Le Grand Nord exerçait sur lui « une force d’appel si profonde qu’elle était devenue une obsession », indiquait cet auteur d’une douzaine de livres, créateur de la collection « Terre humaine ».

Méfiant à l’égard des systèmes philosophiques et, selon son expression, « des grands mots en ‘ismes’, comme fascisme ou communisme », ce géographe de formation n’aimait pas les étiquettes.

Lui-même n’était pas réductible à une seule spécialité. Était-il d’abord un explorateur? Un scientifique? Un aventurier? Un écrivain? Un éditeur? Il a été tout cela à la fois.

Il a passé 10 ans de sa vie entre le Groenland et la Sibérie, a écrit un fameux livre en hommage aux Inuit : Les derniers rois de Thulé.

Premier homme, avec l’Inuit Kutsikitsoq, à rejoindre en 1951 le pôle géomagnétique Nord, qui n’est pas le pôle Nord, en deux traîneaux à chiens, Jean Malaurie a dirigé la première expédition franco-soviétique en Tchoukotka sibérienne en 1990.

Il a également été le premier Occidental à découvrir, cette année-là, « l’allée des baleines », monument du Nord-Est sibérien d’esprit chamanique, ignoré jusqu’à son identification dans les années 70 par l’archéologie soviétique.

Grande figure du CNRS français, il a cofondé au début des années 1990 l’Académie polaire d’État de Saint-Pétersbourg, chargée de former des élites chez les peuples transsibériens, dont il était président d’honneur à vie.

Immense carcasse vigoureuse aux yeux plissés, mèches blanches et épais sourcils noirs jusqu’à un âge avancé, voix tonnante, Jean Malaurie était avant tout un « caractère », une « grande gueule » hyper énergique, ferraillant contre le déclin de l’Occident. « Nos sens sont fatigués. À force de téléphones, de calculettes, nous sommes devenus des handicapés », disait-il.

« On peut être titré et sans culture, on peut être illettré et être cependant un sage »

Attaché au chamanisme, il regrettait qu’il lui soit parfois impossible « de faire comprendre que les « peuples premiers » ont une pensée égale à la nôtre ».

« On peut être titré et sans culture, on peut être illettré et être cependant un sage », assurait-il.

Il expliquait ainsi son travail : « Je suis nomade, je flaire, je note tout puis je deviens sédentaire, citoyen parmi d’autres, vêtu d’une peau de bête. » Il parlait avec ferveur des périodes passées dans des igloos, à manger du poisson cru par -5 °C (et -30 °C hors de l’abri).

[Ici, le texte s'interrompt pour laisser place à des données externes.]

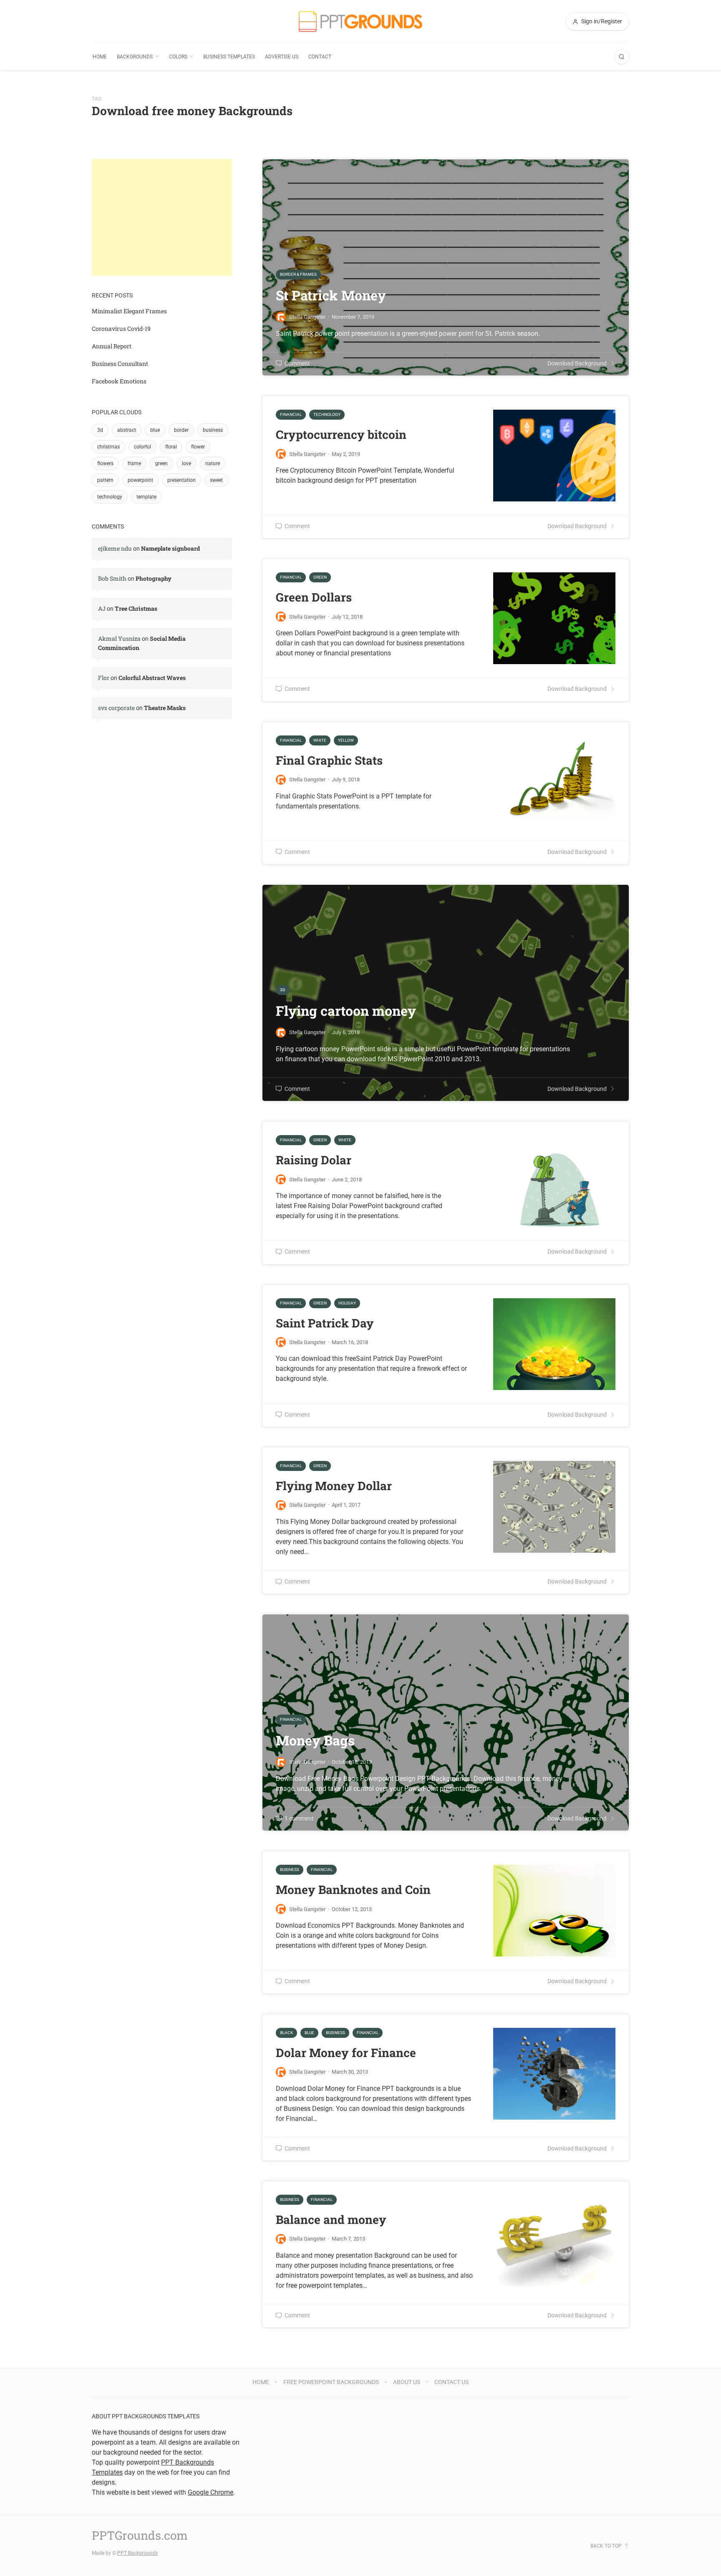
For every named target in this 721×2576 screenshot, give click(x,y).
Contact (319, 57)
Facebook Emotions (119, 381)
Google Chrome (210, 2492)
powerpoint (140, 480)
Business (289, 1869)
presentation (181, 480)
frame (134, 463)
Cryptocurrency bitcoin (341, 434)
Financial (291, 414)
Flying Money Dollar (334, 1485)
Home (100, 57)
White (319, 740)
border (181, 430)
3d (100, 430)
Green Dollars (314, 597)
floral (171, 447)
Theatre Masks (165, 708)
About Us (406, 2382)
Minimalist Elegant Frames (129, 311)
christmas (108, 447)
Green (320, 577)
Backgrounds (135, 57)
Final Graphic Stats (329, 760)
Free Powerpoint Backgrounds (331, 2382)
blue (155, 430)
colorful (142, 447)
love (186, 463)
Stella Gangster (307, 454)
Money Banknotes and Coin (353, 1889)
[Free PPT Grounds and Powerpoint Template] (360, 21)
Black (286, 2032)
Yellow (346, 740)
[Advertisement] (162, 217)
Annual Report (111, 346)
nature (212, 463)
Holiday (347, 1303)
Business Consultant (120, 364)
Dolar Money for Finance (346, 2052)
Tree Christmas (136, 608)
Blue (309, 2032)
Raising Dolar (313, 1160)
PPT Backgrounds (137, 2553)
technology (109, 497)
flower (198, 447)
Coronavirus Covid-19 (121, 328)
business (213, 430)
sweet (216, 480)
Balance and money (331, 2219)
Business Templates (229, 57)
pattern (105, 480)
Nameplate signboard (170, 548)
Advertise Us (281, 57)
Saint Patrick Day (325, 1323)
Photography (153, 578)
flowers (105, 463)
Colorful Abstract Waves (152, 678)
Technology (326, 414)
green (161, 463)
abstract (126, 430)
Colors (178, 57)
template (146, 497)
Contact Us (451, 2382)
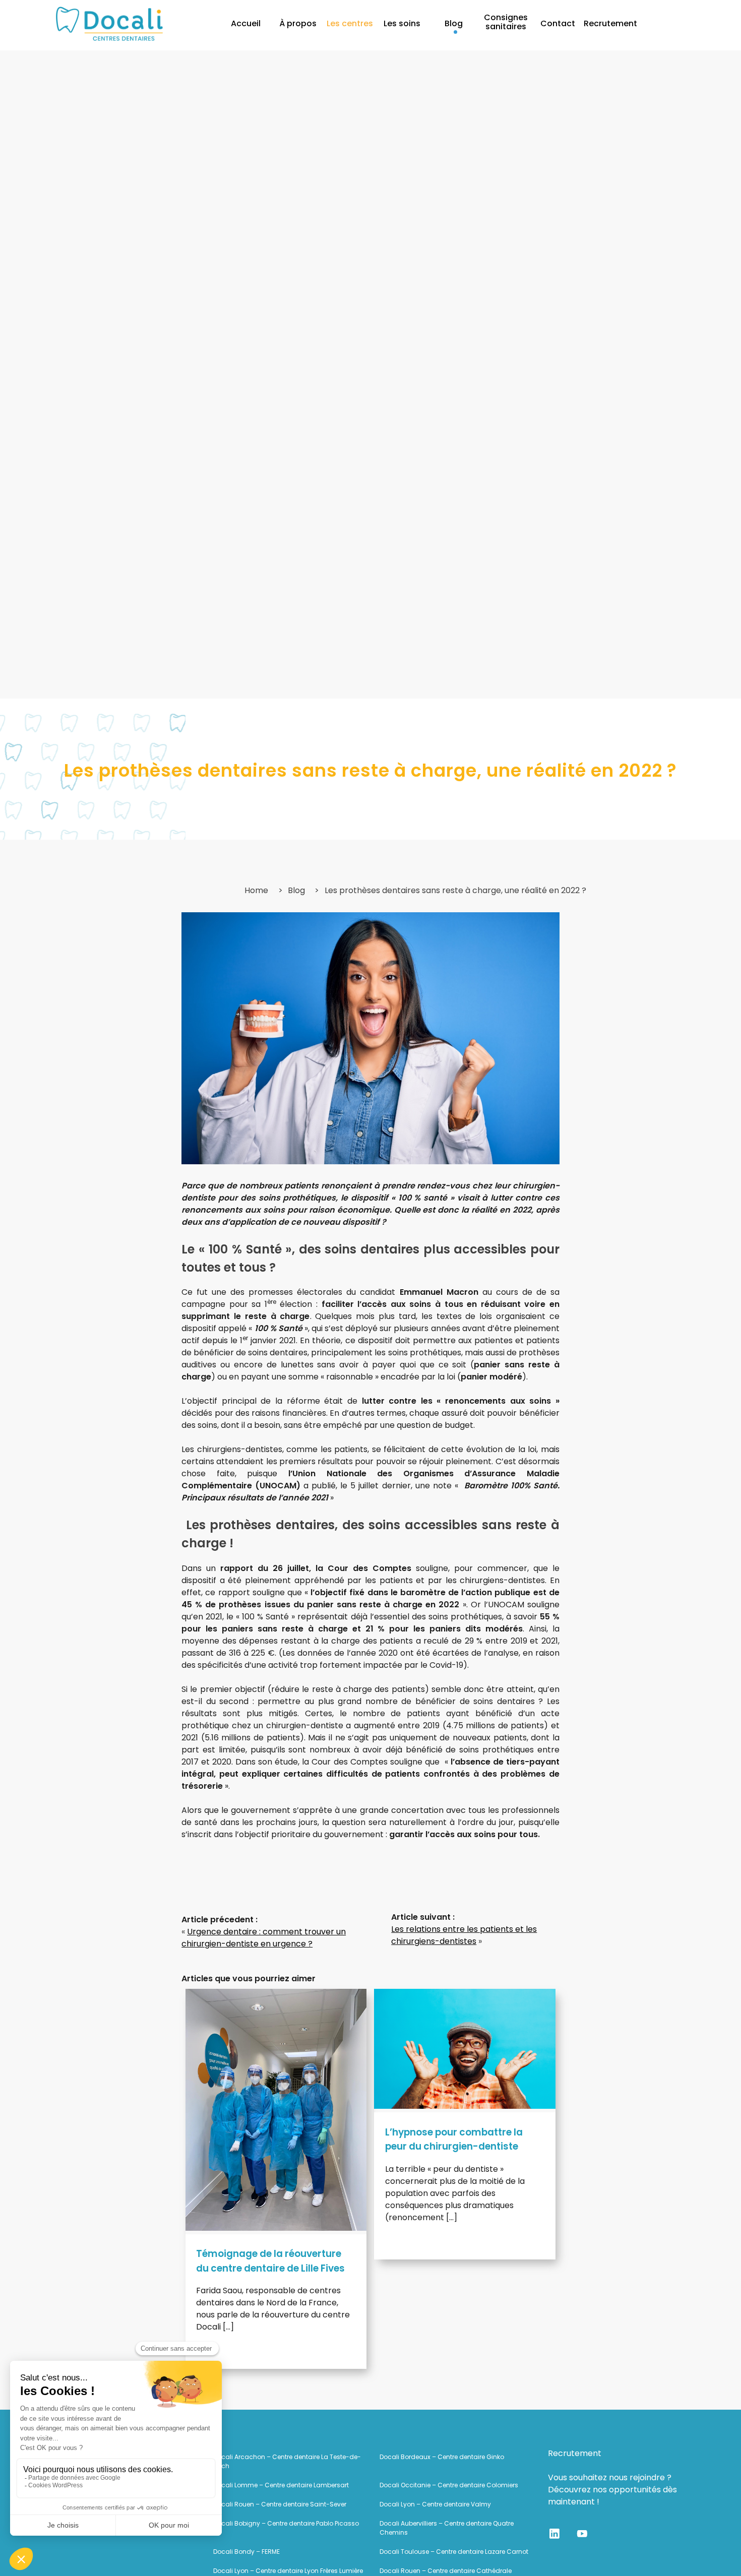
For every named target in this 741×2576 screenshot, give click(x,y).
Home (256, 890)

Jean Malaurie est né le 22 décembre 1922 à Mayence, en Allemagne, où enseignait son père, dans une famille bourgeoise et austère. Il racontait qu’une traversée du Rhin gelé, effectuée tout gamin, a peut-être déterminé sa vocation pour le monde des glaces.

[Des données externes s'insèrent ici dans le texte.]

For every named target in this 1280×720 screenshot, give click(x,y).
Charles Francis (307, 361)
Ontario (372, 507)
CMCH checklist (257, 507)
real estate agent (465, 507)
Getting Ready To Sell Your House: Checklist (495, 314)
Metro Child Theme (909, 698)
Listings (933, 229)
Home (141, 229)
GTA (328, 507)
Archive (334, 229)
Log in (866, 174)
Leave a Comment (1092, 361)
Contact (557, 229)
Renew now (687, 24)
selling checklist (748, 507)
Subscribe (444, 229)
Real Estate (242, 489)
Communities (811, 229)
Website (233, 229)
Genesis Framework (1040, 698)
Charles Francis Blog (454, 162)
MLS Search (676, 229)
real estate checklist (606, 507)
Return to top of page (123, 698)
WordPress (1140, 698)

Résistant pendant la guerre, il a suivi à Paris des études de lettres et de géographie. Avec son maigre salaire d’attaché de recherche au CNRS, il est parti à Thulé, au nord-ouest du Groenland en 1950 en qualité de cartographe et géocryologue (spécialiste des minéraux).

Ce séjour changera sa vie.

« Terre humaine » (éd. Plon) est née parce qu’il a été « bouleversé » en 1951 par l’implantation brutale d’une base nucléaire américaine. Il a voulu mettre en garde contre le risque que la terre ne soit plus, un jour, humaine. À son catalogue figure le livre Tristes tropiques de Claude Lévi-Strauss.

Croisant la géographie, l’ethnologie et l’histoire, Jean Malaurie a contribué à bâtir une nouvelle approche interdisciplinaire de l’étude de l’homme.

« J’aimerais juste que mes cendres soient dispersées au-dessus de Thulé, au Groenland. D’une façon ou d’une autre, je continuerai à vivre, peut-être reviendrai-je sous la forme d’un papillon? » confiait-il au magazine Télérama, à quelques mois de ses 98 ans.

Il disait alors avoir « plusieurs projets en cours » pour « remettre sur de bons rails » la collection « Terre humaine », qui selon lui partait « à vau-l’eau ».

En février 2021, il a quitté ses fonctions de président d’honneur de la collection.

Louant sa conscience écologique précoce, le prince Albert II de Monaco décrivait l’auteur comme « le modèle, la référence pour tous ceux qui (…) se mobilisent pour notre planète et pour ses pôles ».